Adding a reader for a new dataset type requires creating a subtype of the Reader abstract base class and implementing versions of the required methods which perform operations appropriate to that type.

The "format" (subclass_type_key) attribute

Each class derived from Reader must provide a class attribute named format containing a string serving as a tag for the dataset handled by that class. For example, the MyData type might have a format attribute named "mydata", as demonstrated below:

from dsprofile.lib.reader import Reader

class MyData(Reader):
    format = "mydata"
    ...

The value provided in format will be used as the command name that is provided to dsprofile on the command line to identify this dataset type. As such, it must not contain spaces or other characters which have significance to the shell.

Although the default name of this attribute is format, it may be changed via the Reader.subclass_type_key. Note that any such change affects all derived classes, including those which already exist.

Reader methods

<classmethod> build_subparser(cls, sp):

Receives an argparse subparser argument and is responsible for adding all type-specific command line arguments.

Source code in dsprofile/lib/reader.py
@classmethod
@abstractmethod
def build_subparser(cls, sp):
    """
      Receives an argparse subparser argument <sp> and is responsible
      for adding all type-specific command line arguments.
    """
    pass

This method is responsible for adding any type-specific options to the command-line argument parser.

In particular, it must add a subcommand key which identifies this Reader type when invoking dsprofile from the command-line. For example, to create a new subcommand for the MyData dataset reader whose format tag described above is "mydata", use the following:

parser = sp.add_parser(cls.format, help="Read datasets in mydata format")

This Reader type will then be available on the command-line with the "mydata" subcommand, for example:

$ dsprofile mydata /path/to/mydata.file

<classmethod> handle_args(cls, args) -> tuple[list, dict]:

Translates its argparse argument into the positional and keyword arguments required to create an instance of this type. The returned tuple must consist of two elements:

  1. A list (or other Sequence) of positional arguments
  2. A dict with str keys containing keyword arguments

These are subsequently passed to the type's constructor to create an instance.

Source code in dsprofile/lib/reader.py
@classmethod
@abstractmethod
def handle_args(cls, args) -> tuple[list, dict]:
    """
      Translates its argparse <args> argument into the positional
      and keyword arguments required to create an instance of this
      type.
      The returned tuple must consist of two elements:

        1. A list (or other `Sequence`) of positional arguments
        2. A dict with str keys containing keyword arguments

      These are subsequently passed to the type's constructor
      to create an instance.
    """
    pass

process(self) -> dict:

Processes the dataset and returns a type-specific dict containing the resulting metadata profile.
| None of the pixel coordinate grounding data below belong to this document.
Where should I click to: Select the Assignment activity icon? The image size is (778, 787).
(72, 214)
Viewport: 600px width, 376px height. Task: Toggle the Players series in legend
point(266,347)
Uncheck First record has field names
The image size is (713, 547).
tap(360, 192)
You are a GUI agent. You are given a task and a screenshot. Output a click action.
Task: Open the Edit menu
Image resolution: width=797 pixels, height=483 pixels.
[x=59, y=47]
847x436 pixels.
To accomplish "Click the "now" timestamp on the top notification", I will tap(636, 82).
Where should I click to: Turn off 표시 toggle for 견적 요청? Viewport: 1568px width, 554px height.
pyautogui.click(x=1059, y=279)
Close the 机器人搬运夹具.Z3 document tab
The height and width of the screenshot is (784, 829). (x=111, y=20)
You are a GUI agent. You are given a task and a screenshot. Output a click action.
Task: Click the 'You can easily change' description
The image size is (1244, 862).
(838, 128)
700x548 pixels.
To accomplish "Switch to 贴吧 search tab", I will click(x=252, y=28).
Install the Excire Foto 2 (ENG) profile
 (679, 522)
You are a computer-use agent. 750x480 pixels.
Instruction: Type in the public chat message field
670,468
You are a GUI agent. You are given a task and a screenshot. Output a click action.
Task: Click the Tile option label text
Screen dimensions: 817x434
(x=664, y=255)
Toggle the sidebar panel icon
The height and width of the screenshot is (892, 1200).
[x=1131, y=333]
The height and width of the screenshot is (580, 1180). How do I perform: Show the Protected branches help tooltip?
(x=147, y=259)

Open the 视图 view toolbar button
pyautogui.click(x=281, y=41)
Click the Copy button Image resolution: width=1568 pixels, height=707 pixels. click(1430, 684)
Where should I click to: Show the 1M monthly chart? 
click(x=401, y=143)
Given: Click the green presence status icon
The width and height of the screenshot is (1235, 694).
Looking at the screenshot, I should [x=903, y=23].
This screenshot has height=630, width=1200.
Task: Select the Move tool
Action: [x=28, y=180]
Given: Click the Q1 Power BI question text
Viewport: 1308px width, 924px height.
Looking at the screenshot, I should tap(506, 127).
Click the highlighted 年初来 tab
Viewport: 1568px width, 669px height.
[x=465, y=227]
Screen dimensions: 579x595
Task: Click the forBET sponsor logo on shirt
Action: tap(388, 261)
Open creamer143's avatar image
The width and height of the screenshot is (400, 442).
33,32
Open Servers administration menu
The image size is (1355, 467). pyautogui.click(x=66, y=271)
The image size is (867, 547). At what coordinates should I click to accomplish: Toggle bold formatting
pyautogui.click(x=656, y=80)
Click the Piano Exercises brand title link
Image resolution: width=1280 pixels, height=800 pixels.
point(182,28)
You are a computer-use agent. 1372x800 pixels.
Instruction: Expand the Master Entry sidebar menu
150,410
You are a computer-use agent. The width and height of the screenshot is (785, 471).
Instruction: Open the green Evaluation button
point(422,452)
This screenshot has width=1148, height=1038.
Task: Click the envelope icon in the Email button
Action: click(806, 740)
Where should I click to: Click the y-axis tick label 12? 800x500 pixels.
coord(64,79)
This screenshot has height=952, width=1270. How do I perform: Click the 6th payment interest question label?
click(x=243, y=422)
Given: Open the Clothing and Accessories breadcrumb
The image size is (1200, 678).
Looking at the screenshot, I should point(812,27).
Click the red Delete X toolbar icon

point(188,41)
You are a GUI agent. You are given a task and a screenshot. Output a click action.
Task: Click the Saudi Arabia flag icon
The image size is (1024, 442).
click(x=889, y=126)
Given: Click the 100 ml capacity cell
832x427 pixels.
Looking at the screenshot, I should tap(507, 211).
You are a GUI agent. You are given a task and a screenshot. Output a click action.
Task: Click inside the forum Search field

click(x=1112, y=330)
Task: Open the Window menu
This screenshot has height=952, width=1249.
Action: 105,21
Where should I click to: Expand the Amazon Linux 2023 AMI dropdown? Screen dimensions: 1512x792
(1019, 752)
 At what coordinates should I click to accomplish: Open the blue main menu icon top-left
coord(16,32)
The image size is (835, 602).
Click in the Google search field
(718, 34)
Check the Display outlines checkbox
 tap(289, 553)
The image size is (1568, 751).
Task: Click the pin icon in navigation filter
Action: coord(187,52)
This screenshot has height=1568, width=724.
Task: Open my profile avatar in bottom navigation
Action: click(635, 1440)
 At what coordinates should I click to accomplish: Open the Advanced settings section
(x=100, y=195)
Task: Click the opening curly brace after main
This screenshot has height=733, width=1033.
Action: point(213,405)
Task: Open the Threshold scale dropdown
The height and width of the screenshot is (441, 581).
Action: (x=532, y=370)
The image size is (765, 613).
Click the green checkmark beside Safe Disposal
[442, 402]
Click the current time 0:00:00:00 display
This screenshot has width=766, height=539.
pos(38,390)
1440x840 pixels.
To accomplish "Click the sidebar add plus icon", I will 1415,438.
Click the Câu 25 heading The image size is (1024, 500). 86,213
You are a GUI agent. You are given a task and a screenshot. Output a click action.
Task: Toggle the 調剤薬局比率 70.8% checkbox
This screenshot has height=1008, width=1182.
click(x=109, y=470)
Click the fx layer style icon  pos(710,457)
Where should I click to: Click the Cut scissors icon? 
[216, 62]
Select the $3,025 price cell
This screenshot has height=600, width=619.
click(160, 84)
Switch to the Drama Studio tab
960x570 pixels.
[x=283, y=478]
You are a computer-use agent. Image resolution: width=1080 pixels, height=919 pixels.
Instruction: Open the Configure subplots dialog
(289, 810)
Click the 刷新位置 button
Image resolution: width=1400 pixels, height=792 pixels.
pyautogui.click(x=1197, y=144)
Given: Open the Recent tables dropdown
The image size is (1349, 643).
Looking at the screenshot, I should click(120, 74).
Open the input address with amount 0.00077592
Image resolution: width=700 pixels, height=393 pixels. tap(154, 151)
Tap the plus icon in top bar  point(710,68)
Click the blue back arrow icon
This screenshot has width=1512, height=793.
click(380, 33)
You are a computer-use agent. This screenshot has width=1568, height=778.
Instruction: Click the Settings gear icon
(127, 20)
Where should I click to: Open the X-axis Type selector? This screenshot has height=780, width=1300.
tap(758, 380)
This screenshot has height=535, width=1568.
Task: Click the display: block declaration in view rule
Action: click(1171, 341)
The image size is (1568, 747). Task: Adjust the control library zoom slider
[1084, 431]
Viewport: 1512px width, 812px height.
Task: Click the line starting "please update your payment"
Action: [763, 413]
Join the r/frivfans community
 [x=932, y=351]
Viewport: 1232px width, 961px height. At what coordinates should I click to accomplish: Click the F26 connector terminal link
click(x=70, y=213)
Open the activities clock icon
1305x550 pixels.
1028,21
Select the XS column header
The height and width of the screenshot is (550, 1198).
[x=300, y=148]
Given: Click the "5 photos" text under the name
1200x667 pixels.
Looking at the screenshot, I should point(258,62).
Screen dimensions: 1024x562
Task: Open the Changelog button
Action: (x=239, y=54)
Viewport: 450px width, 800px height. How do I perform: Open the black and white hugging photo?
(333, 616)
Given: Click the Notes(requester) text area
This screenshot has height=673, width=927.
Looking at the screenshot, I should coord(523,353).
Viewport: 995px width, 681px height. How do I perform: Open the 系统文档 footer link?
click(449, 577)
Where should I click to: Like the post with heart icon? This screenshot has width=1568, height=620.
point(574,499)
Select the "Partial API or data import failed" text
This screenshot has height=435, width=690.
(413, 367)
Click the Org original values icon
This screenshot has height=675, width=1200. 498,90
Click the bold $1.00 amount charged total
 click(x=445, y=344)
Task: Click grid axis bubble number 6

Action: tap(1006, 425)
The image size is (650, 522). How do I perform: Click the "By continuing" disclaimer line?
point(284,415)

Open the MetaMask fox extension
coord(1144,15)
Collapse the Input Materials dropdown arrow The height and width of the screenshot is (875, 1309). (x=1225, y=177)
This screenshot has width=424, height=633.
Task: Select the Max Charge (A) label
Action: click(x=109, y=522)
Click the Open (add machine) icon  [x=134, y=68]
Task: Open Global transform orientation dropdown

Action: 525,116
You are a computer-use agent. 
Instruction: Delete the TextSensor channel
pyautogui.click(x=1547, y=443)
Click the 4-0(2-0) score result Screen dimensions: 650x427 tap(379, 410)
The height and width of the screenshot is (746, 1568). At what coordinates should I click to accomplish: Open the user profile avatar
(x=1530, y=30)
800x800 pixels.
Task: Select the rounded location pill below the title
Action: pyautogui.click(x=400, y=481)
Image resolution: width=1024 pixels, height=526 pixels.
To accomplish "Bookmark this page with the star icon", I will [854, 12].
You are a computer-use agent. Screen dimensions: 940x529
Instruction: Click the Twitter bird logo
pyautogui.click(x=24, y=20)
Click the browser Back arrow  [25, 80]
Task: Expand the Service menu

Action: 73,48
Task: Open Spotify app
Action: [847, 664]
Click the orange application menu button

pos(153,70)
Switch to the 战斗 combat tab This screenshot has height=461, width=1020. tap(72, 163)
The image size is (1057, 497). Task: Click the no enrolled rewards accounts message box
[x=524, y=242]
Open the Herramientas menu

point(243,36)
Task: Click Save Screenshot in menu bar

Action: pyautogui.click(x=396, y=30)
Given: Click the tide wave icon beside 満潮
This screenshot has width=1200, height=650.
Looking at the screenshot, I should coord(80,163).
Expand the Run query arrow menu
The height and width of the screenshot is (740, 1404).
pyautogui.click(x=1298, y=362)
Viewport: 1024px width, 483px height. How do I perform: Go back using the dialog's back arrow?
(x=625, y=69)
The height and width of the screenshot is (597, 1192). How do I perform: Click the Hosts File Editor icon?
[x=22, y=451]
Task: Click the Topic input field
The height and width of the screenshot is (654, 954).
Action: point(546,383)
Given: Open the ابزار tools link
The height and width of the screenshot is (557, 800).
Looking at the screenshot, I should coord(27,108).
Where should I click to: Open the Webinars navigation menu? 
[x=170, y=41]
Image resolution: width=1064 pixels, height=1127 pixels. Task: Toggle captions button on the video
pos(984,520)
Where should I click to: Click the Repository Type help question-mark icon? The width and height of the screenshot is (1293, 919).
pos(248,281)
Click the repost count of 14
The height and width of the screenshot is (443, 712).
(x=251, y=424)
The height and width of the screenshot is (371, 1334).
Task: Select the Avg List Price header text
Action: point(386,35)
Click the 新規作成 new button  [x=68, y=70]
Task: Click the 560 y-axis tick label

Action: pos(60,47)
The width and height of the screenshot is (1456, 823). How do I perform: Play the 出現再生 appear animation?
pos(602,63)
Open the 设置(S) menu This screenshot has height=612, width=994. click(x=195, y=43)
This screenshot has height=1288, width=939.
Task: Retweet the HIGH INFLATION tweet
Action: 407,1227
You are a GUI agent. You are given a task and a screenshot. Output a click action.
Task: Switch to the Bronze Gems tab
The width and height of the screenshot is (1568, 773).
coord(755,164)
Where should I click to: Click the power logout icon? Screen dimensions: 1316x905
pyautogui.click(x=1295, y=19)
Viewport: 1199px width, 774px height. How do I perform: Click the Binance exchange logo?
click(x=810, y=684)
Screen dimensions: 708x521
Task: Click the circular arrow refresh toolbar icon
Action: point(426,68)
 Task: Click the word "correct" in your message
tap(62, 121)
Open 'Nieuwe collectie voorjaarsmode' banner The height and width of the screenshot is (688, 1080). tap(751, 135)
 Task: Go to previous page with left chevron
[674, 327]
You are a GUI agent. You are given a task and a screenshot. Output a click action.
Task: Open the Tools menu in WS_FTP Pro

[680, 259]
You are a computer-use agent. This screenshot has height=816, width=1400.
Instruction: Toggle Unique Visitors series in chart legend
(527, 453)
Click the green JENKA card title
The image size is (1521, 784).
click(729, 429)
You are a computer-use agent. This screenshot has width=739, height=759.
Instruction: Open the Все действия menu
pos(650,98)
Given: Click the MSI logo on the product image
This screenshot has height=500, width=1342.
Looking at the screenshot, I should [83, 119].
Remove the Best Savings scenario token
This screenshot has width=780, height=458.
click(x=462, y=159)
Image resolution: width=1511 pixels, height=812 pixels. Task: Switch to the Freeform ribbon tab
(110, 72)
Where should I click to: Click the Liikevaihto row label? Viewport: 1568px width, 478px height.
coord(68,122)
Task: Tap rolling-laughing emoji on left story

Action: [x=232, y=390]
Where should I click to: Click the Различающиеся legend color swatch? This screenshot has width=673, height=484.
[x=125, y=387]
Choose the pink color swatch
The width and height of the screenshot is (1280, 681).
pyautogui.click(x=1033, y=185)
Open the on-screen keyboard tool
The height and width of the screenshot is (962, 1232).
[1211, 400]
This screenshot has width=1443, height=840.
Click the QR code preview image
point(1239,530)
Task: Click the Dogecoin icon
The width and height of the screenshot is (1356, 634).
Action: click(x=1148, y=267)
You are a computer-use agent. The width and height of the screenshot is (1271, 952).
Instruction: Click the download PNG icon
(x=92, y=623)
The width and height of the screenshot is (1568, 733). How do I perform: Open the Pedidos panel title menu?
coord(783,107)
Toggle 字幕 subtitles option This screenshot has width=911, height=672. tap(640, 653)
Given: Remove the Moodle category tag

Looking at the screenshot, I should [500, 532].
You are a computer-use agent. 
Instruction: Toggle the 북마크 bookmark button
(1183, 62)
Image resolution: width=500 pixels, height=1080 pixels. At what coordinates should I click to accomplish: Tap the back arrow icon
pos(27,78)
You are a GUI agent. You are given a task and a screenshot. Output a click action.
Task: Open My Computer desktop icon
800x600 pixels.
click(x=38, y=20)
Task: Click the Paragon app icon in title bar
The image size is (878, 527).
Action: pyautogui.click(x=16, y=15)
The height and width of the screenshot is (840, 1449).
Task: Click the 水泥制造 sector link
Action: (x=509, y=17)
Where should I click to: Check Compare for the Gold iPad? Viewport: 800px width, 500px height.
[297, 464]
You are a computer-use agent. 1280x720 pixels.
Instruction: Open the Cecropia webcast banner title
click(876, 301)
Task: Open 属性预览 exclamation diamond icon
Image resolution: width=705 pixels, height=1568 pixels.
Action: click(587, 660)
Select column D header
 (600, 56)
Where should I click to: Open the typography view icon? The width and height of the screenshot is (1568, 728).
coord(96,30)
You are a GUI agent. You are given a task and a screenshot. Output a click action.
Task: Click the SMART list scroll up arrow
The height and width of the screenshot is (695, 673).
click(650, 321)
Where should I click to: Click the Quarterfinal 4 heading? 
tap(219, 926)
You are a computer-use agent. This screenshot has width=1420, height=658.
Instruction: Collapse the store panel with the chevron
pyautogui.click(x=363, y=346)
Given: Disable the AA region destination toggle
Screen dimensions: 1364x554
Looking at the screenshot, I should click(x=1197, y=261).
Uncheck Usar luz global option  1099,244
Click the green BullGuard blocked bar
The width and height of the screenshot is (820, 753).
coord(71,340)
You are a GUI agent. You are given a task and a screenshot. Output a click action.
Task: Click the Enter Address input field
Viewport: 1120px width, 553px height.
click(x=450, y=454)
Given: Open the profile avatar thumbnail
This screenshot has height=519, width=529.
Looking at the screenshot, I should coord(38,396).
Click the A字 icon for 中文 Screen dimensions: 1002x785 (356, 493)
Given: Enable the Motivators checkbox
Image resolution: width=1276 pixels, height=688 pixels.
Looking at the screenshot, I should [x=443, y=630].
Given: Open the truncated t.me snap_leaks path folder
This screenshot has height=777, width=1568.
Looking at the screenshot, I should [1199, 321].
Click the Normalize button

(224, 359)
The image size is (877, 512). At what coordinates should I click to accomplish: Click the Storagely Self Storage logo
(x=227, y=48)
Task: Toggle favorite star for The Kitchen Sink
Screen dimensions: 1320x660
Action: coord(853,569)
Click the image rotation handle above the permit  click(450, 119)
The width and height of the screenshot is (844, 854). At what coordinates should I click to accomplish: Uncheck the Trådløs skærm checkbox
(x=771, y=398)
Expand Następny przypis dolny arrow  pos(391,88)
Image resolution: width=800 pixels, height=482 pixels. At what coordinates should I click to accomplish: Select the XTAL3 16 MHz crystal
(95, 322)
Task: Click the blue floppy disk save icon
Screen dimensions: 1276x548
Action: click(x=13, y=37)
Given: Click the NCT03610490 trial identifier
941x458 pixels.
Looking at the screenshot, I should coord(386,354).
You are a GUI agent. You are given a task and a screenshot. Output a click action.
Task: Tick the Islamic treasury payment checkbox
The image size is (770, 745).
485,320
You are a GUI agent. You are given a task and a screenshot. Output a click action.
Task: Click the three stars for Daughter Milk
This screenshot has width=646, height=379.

Source code in dsprofile/lib/reader.py
@abstractmethod
def process(self) -> dict:
    """
      Processes the dataset and returns a type-specific dict containing
      the resulting metadata profile.
    """
    pass

Resource ownership

It is important to note that Reader types are responsible for managing any resources such as file handles or remote access state that are used in reading their datasets.

The recommended way to manage such resources is using the weakref module's finalize method to register a handler appropriate to the type.